2. Return to Normalcy. Getting existing employees back to work is critical, as clients need to be serviced and bills need to be paid. After every worker is accounted for and the normalcy of work is restored, the company can address any missing I-9s and determine which ones (perhaps all) need to be replaced.
3. Clearly Inform Employees. Employers should inform all affected employees and provide clear instructions on why new I-9s need to be completed. Employees should be provided with a list of acceptable identity and employment authorization documents. Work with immigration counsel to establish what kind of notations should be made in Section 2 on the Replacement I-9s.
4. Allow Flexibility When Needed. Employees who need to complete a new I-9 should be given a reasonable amount of time to present Section 2 documents. While a minimum of three days is the normal timeline, some flexibility may be required in cases where employees are experiencing difficulties obtaining documents due to a disaster.
5. The Receipt Rule. Where employees must apply for replacement documents, the “receipt rules” should apply.

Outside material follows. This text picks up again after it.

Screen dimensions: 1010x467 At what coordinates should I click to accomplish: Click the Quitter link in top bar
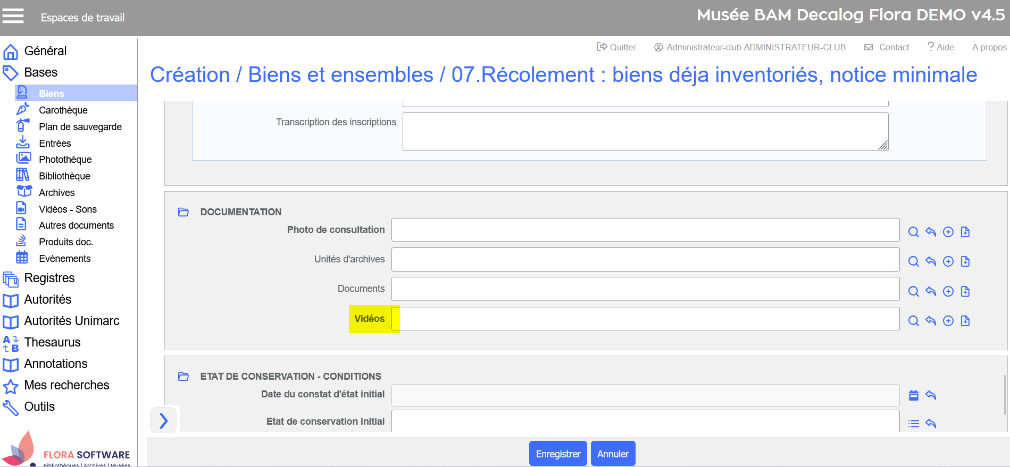616,47
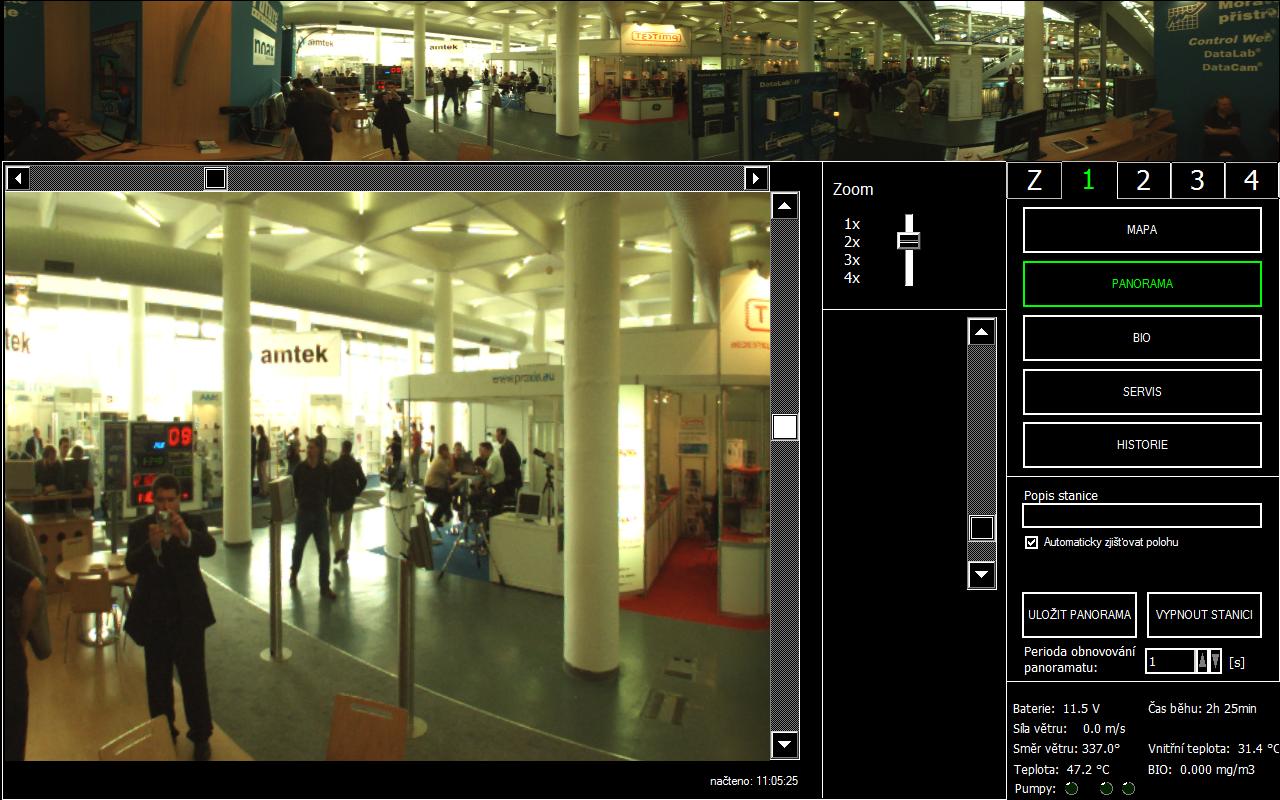Click the 'Popis stanice' text field
Viewport: 1280px width, 800px height.
(x=1142, y=515)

6. Fitting in E-Verify. A natural disaster likely will not affect the prior, electronic E-Verify record of existing employees because is it stored with the government. However, new employees should undergo E-Verify case initialization where E-Verify is a required part of an employer’s employment verification process.
7. Preparing a Memorandum. The above-referenced tips are dandy, but in the event of an audit in the future, an auditor will still want to know what happened. Employers should prepare a memo documenting the disaster and describing post-disaster processes. An effective memo will:
– Identify the nature and timeline of the disaster – Describe the damage to the employer – Describe specifically what happened to the I-9s – Describe steps taken to identify and replace I-9s, and to notify affected employees
8. Document Retention. It is a good practice to retain an original copy of the memo while ensuring each replacement I-9 is also affixed with a copy.
9. Documenting the Disaster. Maintain other documentation about the disaster such as insurance claims and payouts, photos, news clips, etc. that can be shown to ICE in the event of an audit.
10. Notify ICE Immediately. If an employer receives an ICE Notice of Inspection after experiencing significant I-9 losses due to a disaster, it should communicate that fact to ICE as early in the investigation as possible. We can assume that ICE will be aware of any recent disasters, and unlikely to undertake any significant I-9 audits while employers are still digging out of the devastation. However, once the dust has settled and investigations begin again, it is the employer’s duty to bring any resulting I-9 deficiencies to ICE’s attention upfront. Trying to explain missing I-9s on the day ICE comes to collect them is not something we recommend.
PLANNING AND PREPARING FOR THE FUTURE
Employers who have already migrated their paper I-9s to an electronic software system may find that physical disasters do not affect their electronic records in the same way. While the market may be populated with many electronic I-9 vendors, a smart electronic I-9 vendor exceeds industry standards for data backup and retention and can easily provide employers with the vendor’s disaster recovery plan for review, upon request. Planning for disasters is an integral step to mitigating risks. Let’s hope you are well on your way to creating a disaster plan but that you never have to implement that plan.